■ Trecho:
* * *
ALEXANDRE – Bolas de futebol... para revistas?

ANA FRIDA – Não tinha nada e ver, eu também não tinha nada a ver.

ALEXANDRE – E o que que ele diz para a senhora?

ANA FRIDA – Não dizia nada. Ele queria que eu trabalhasse nas revistas dele.

ALEXANDRE – Que tipo de expectativa ele tinha quando lançou a [Revista] Cláudia?

Ele tinha expectativa com aquela revista?

ANA FRIDA – E aconteceu a expectativa dele, ou seja, uma das melhores revistas

para mulher aconteceu.

ALEXANDRE – Na hora que ele fez o projeto da revista Cláudia, quando imaginou?

ANA FRIDA – Não foi ele, foi um assistente dele, um jovem: Tomas Souto Corrêa.

ALEXANDRE – Tomas Souto Corrêa.
* * *
■ Tarefas escritas:
**1.** Passe para o inglês a seguinte frase do trecho: "Ele queria que eu trabalhasse nas revistas dele."
**2.** Reescreva em forma de lista o parágrafo do trecho que começa com "ANA FRIDA – Não foi ele", mantendo seus fatos principais.

■ Informações fornecidas:
* * *
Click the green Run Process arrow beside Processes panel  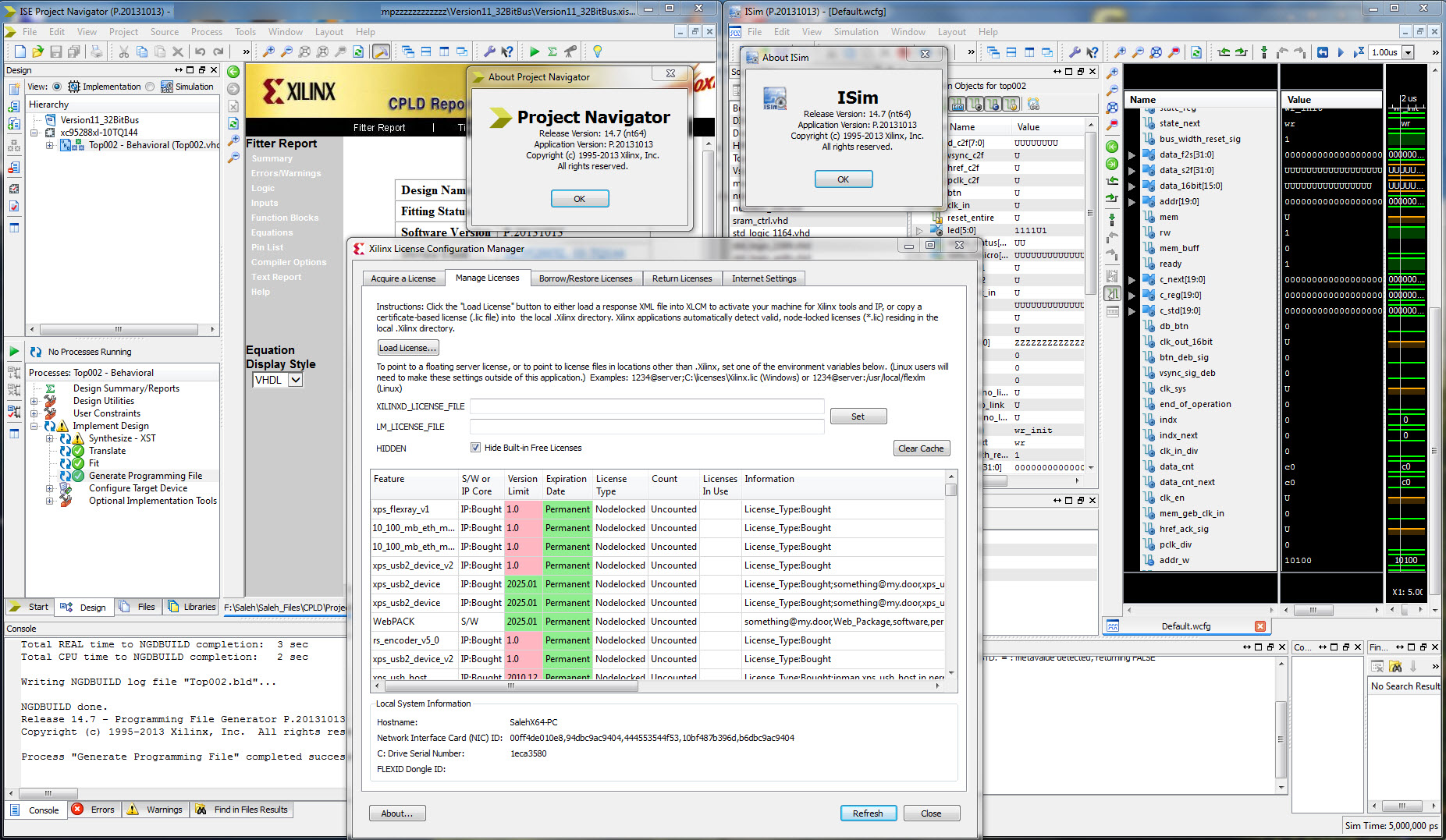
* * *
■ Respostas dadas:
**1.** He wanted me to work at his magazines.

**2.**
- O projeto não foi feito por ele.
- Foi feito por um jovem assistente dele, Tomas Souto Corrêa.